● **Parts of the exercise**
• a. Can you rewrite the Morgan Rogers article, starting with "Today at Stamford" and going on through "plane is deserved.", so that "quartet" becomes "group of four"?
• b. Could you pick up the article on Morgan Rogers and his England rivals after its last sentence and keep it going?

● **Supplied text**
..............................
The pyramid’s tapestry will never appear richer than across Aston Villa’s festive games over the next few days.
Four supreme Premier League talents up against each other. All attacking, all English, all harbouring ambitions of being the man to provide that moment of banishing World Cup despair.
Today at Stamford Bridge, it is the pair of close friends who met with England’s Under 15s and share a celebration routine: Morgan Rogers and Cole Palmer. On Tuesday night, Rogers goes to the Emirates Stadium where Bukayo Saka and Eberechi Eze await.
A quartet that Thomas Tuchel will surely be taking to North America next summer, all battling for similar spots and all with their own stories of how a place on that plane is deserved.
Saka, the beacon of Arsenal’s academy, on track to becoming a one-club man. Eze, rejected by the Gunners as a kid and a slow burner in the EFL. Palmer, rightfully impatient at Manchester City and a big-money transfer.
And then there is Rogers, whose stunning brace against his mum Deborah’s beloved Manchester United last weekend – twice finding the far corner with powerful curl from the left edge of the box – took him to double figures for goal contributions in the Premier League this season. The first Englishman to manage that, with Phil Foden one behind.
Morgan Rogers has become the boy wonder of English football at Aston Villa
His copycat double against Manchester United last weekend took him into double figures this season for goals and assists in the Premier League
Eberechi Eze (left), Cole Palmer (second right) and Rogers (right) will face off over the next few days, all pushing for England places having all made very different journeys to the top
The Rogers path is different still. One of the most sought-after wingers in the country as a teenager, too good for his age at West Brom. Scouts regularly flooding to the West Midlands, City there on countless occasions from Under 14s onwards. When he and Palmer debuted for England’s age group sides, Rogers took the glory by scoring.
City were so sure of his talent that Rogers was not signed as an academy prospect, instead in the ‘emerging talent’ group – a halfway house between the youth setup and Pep Guardiola’s squad. The plan was first team as quickly as possible.
A deal – difficult to negotiate, according to those around it – rose to £4million. For somebody who had barely turned 17, the figures were enormous. His final appearance for West Brom was netting against City’s Under 18s from the left wing.
Within weeks of arriving, those who matter at City were asking serious questions of their judgment. Reports going back four years had earmarked Rogers as a very real possibility for Guardiola but staff looked puzzled as, in their words, Rogers showed ‘no energy’ and ‘wasn’t the same player’. Lethargic. The idea of a ‘bad mistake’ was privately banded about.
..............................
● **Dataset excerpt**
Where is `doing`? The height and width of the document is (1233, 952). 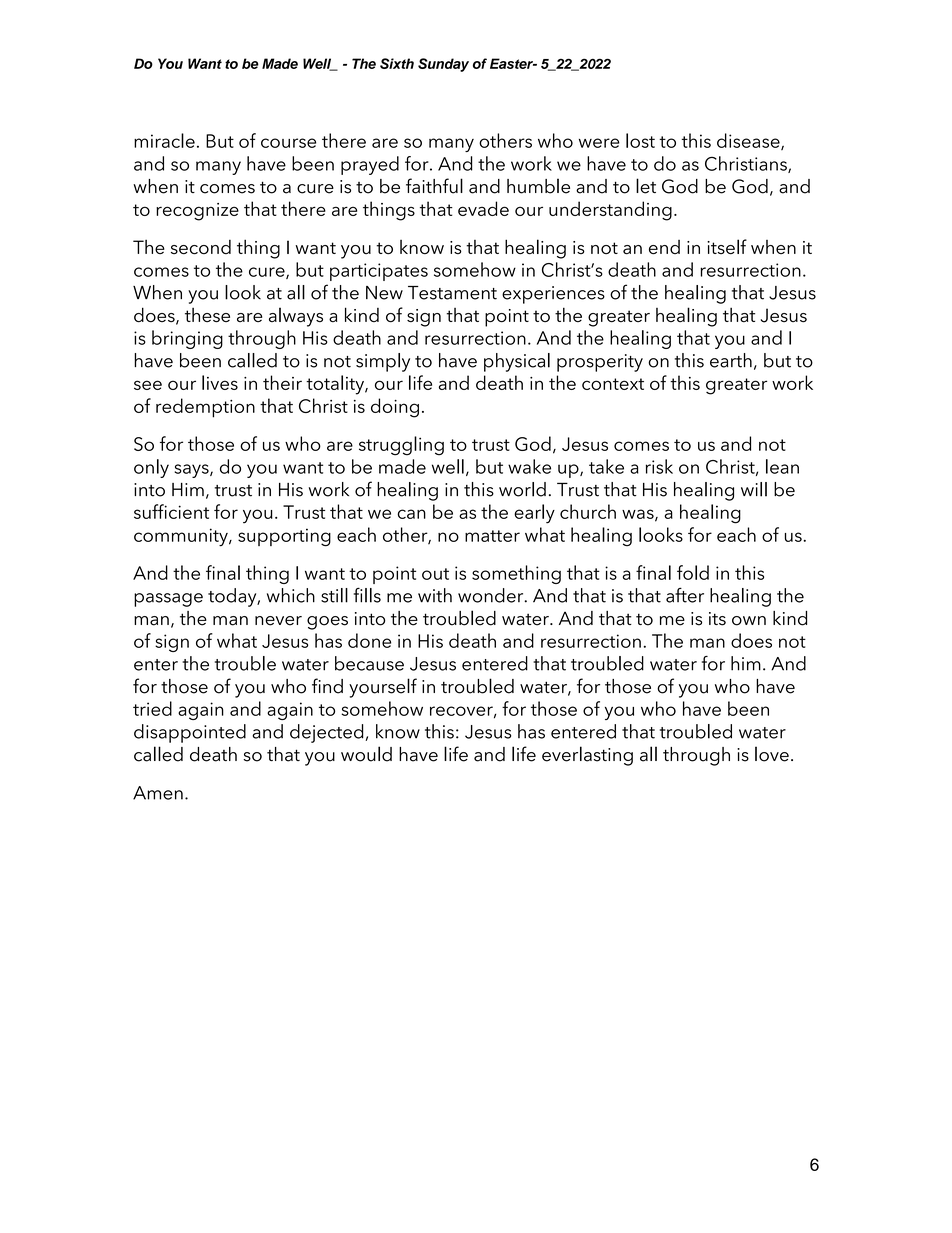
..............................
● **Replies**
• a.
Today at Stamford Bridge, it is the pair of close friends who met with England’s Under 15s and share a celebration routine: Morgan Rogers and Cole Palmer. On Tuesday night, Rogers goes to the Emirates Stadium where Bukayo Saka and Eberechi Eze await.
A group of four that Thomas Tuchel will surely be taking to North America next summer, all battling for similar spots and all with their own stories of how a place on that plane is deserved.

• b.
Rogers, the bright light of English football, scored only seven goals in 32 appearances in his first year across the Under 18s and Under 23s, effectively going backwards as others pushed on. Showing a serious amount of self-awareness, he now recognises that he struggled to countenance no longer being the best player in a dressing room – one including plenty of talent from the continent.
‘I didn’t know how to shine, I didn’t know how to get the best out of myself,’ he has reasoned.
City insisted that despite these travails, he could succeed – although the expectations of where that might be had shifted. And this is why Rogers could easily be heralded as a dream FA player, with the different experiences and adversity in both the second and third tier, fighting a way to the top and now being valued by Villa at £100m.
Three loan moves. Rogers describes them as one good (Lincoln City), one a struggle (Bournemouth) and one indifferent (Blackpool). He arrived at Lincoln ‘quite quiet and shy’, according to manager Michael Appleton, who believes Rogers had been lost in the City system – an assessment that is broadly hard to disagree with.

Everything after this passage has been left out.